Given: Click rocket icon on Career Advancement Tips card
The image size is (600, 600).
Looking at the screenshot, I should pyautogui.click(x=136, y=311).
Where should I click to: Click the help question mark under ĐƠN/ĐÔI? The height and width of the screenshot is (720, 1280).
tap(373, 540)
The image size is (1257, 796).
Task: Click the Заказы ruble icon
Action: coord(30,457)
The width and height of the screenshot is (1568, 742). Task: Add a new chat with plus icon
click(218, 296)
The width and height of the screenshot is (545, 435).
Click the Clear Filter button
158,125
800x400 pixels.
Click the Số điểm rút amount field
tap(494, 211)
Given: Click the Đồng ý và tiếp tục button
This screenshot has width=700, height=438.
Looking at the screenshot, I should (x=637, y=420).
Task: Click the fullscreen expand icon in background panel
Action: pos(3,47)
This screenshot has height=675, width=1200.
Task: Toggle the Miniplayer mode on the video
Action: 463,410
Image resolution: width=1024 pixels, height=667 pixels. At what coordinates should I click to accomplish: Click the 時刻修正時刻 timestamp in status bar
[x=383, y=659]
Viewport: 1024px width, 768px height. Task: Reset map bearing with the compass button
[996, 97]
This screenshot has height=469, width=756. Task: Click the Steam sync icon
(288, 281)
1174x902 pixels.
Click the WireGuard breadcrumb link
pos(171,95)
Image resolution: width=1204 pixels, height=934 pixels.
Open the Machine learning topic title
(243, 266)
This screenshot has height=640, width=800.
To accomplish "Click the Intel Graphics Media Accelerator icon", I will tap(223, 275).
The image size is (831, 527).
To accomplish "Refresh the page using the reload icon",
....
### TASK OBJECTIVE
Retype the entries exactly, please. Leave no line out.

### REPLY TO THE EXERCISE
Given: Click rocket icon on Career Advancement Tips card
The image size is (600, 600).
Looking at the screenshot, I should pyautogui.click(x=136, y=311).
Where should I click to: Click the help question mark under ĐƠN/ĐÔI? The height and width of the screenshot is (720, 1280).
tap(373, 540)
The image size is (1257, 796).
Task: Click the Заказы ruble icon
Action: coord(30,457)
The width and height of the screenshot is (1568, 742). Task: Add a new chat with plus icon
click(218, 296)
The width and height of the screenshot is (545, 435).
Click the Clear Filter button
158,125
800x400 pixels.
Click the Số điểm rút amount field
tap(494, 211)
Given: Click the Đồng ý và tiếp tục button
This screenshot has width=700, height=438.
Looking at the screenshot, I should (x=637, y=420).
Task: Click the fullscreen expand icon in background panel
Action: pos(3,47)
This screenshot has height=675, width=1200.
Task: Toggle the Miniplayer mode on the video
Action: 463,410
Image resolution: width=1024 pixels, height=667 pixels. At what coordinates should I click to accomplish: Click the 時刻修正時刻 timestamp in status bar
[x=383, y=659]
Viewport: 1024px width, 768px height. Task: Reset map bearing with the compass button
[996, 97]
This screenshot has height=469, width=756. Task: Click the Steam sync icon
(288, 281)
1174x902 pixels.
Click the WireGuard breadcrumb link
pos(171,95)
Image resolution: width=1204 pixels, height=934 pixels.
Open the Machine learning topic title
(243, 266)
This screenshot has height=640, width=800.
To accomplish "Click the Intel Graphics Media Accelerator icon", I will tap(223, 275).
The image size is (831, 527).
To accomplish "Refresh the page using the reload icon",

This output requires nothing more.